GIVEN PROBLEM:
Copy out the records between the lines holding "1512x806 pixels." and "Action: tap(1379, 266)", inclusive, with "dropdown" changed to "menu" and nothing else altered.
------------------------------
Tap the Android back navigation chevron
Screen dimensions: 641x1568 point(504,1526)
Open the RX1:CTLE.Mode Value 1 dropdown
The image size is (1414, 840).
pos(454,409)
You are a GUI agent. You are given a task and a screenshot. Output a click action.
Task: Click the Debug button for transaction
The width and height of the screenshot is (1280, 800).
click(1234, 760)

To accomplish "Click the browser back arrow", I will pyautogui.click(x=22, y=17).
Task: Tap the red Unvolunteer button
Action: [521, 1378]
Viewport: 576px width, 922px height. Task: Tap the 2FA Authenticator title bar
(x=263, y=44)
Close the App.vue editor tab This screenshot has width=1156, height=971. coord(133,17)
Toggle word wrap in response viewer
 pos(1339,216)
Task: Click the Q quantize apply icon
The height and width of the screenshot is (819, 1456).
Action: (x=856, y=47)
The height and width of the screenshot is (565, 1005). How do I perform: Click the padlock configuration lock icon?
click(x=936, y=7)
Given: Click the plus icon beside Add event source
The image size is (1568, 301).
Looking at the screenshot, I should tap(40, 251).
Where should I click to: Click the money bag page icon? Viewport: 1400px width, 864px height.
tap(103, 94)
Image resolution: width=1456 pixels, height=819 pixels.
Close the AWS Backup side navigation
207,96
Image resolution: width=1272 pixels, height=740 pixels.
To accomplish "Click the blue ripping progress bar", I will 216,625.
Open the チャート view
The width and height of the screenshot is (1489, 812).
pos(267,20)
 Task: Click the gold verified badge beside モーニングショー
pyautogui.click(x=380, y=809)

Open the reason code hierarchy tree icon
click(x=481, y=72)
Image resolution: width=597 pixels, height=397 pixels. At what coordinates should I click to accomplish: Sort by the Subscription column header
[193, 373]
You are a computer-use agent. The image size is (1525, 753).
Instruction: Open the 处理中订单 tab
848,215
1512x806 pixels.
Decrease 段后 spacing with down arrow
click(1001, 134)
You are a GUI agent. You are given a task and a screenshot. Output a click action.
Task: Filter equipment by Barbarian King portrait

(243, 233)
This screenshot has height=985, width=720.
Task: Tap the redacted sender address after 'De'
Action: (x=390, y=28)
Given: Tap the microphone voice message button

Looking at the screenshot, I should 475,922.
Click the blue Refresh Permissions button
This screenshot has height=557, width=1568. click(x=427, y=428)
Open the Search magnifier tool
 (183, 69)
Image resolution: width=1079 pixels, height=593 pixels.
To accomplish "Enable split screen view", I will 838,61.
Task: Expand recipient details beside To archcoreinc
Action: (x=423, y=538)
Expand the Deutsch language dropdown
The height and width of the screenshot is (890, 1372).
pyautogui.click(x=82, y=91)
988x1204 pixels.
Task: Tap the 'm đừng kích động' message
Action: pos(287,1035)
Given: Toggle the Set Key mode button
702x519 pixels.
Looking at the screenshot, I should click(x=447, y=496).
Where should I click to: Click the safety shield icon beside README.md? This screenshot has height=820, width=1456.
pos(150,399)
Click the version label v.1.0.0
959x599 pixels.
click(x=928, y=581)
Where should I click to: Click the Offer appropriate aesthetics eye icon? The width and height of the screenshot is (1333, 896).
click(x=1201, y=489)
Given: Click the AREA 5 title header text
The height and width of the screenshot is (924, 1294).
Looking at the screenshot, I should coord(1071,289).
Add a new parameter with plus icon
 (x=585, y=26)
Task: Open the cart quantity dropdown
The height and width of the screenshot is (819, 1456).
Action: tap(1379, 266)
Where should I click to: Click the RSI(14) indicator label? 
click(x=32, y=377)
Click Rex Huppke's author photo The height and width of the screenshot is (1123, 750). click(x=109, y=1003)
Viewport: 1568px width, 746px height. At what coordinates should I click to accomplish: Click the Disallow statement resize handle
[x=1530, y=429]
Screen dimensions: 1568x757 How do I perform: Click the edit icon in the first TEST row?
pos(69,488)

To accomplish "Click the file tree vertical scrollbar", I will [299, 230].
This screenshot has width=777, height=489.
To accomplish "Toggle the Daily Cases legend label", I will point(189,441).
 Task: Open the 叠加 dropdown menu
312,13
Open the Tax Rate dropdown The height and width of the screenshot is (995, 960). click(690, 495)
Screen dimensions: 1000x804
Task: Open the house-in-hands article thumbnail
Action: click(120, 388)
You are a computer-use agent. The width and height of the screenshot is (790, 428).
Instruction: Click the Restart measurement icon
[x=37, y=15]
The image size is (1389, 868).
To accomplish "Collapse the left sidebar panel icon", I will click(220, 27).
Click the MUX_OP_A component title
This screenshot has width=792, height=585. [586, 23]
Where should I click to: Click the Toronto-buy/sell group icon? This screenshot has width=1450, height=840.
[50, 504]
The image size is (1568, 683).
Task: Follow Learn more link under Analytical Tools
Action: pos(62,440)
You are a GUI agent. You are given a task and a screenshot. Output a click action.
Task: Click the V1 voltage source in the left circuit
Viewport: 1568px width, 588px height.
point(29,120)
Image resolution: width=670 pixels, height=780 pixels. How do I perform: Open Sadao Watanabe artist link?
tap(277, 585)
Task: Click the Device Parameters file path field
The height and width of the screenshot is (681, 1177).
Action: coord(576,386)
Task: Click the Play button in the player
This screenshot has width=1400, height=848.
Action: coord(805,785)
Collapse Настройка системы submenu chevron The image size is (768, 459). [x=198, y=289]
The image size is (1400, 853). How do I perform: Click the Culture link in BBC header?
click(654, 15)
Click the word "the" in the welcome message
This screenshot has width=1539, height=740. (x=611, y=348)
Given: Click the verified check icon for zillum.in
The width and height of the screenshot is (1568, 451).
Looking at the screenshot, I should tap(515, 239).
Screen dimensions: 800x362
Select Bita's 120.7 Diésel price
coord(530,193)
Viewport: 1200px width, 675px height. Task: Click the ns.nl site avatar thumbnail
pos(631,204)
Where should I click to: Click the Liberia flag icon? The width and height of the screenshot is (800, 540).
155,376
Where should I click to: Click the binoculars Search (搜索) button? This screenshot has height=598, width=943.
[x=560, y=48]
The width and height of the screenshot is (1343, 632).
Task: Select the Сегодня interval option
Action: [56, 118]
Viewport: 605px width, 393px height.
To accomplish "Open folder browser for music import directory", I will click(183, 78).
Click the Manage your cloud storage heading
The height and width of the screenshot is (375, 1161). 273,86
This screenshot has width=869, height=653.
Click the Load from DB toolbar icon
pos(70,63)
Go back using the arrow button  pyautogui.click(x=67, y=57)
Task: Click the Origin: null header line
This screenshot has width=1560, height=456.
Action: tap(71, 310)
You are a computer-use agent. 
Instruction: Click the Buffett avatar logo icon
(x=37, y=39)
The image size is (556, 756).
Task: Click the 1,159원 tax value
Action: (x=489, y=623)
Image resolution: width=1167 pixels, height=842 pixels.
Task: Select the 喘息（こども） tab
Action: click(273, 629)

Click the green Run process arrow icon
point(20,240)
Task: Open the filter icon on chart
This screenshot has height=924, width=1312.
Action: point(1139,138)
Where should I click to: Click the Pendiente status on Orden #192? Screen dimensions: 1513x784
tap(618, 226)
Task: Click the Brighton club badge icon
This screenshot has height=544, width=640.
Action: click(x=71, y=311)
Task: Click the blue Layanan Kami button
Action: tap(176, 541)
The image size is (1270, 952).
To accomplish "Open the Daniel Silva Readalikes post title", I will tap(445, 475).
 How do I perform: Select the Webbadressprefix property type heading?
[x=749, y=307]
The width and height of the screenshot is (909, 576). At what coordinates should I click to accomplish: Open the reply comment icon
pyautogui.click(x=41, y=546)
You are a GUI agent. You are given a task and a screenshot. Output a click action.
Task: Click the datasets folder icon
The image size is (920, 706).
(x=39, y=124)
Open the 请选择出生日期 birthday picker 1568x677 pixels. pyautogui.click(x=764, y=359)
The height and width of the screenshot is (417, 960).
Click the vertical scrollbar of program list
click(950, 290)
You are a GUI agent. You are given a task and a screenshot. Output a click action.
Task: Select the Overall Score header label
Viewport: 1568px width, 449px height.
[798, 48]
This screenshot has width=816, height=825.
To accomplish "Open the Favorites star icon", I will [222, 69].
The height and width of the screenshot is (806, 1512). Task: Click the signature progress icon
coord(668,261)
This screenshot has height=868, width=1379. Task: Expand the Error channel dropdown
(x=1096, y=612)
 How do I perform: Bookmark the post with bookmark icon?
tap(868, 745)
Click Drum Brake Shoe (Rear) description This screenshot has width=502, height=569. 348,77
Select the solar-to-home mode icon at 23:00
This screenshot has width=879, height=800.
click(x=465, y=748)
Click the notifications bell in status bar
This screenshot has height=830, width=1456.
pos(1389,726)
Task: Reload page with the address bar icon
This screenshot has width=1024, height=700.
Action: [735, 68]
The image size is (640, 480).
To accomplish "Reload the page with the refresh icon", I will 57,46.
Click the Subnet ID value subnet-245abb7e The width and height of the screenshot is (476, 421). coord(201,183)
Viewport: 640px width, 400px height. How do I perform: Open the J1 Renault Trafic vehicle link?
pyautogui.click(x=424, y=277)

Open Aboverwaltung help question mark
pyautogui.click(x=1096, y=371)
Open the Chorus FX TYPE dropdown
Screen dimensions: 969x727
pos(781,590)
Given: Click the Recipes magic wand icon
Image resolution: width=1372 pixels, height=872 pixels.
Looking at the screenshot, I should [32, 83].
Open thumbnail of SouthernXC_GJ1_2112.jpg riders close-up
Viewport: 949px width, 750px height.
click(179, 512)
------------------------------
ANSWER TO THE TASK:
1512x806 pixels.
Decrease 段后 spacing with down arrow
click(1001, 134)
You are a GUI agent. You are given a task and a screenshot. Output a click action.
Task: Filter equipment by Barbarian King portrait

(243, 233)
This screenshot has height=985, width=720.
Task: Tap the redacted sender address after 'De'
Action: (x=390, y=28)
Given: Tap the microphone voice message button

Looking at the screenshot, I should 475,922.
Click the blue Refresh Permissions button
This screenshot has height=557, width=1568. click(x=427, y=428)
Open the Search magnifier tool
 (183, 69)
Image resolution: width=1079 pixels, height=593 pixels.
To accomplish "Enable split screen view", I will 838,61.
Task: Expand recipient details beside To archcoreinc
Action: (x=423, y=538)
Expand the Deutsch language menu
The height and width of the screenshot is (890, 1372).
pyautogui.click(x=82, y=91)
988x1204 pixels.
Task: Tap the 'm đừng kích động' message
Action: pos(287,1035)
Given: Toggle the Set Key mode button
702x519 pixels.
Looking at the screenshot, I should click(x=447, y=496).
Where should I click to: Click the safety shield icon beside README.md? This screenshot has height=820, width=1456.
pos(150,399)
Click the version label v.1.0.0
959x599 pixels.
click(x=928, y=581)
Where should I click to: Click the Offer appropriate aesthetics eye icon? The width and height of the screenshot is (1333, 896).
click(x=1201, y=489)
Given: Click the AREA 5 title header text
The height and width of the screenshot is (924, 1294).
Looking at the screenshot, I should coord(1071,289).
Add a new parameter with plus icon
 (x=585, y=26)
Task: Open the cart quantity menu
The height and width of the screenshot is (819, 1456).
Action: tap(1379, 266)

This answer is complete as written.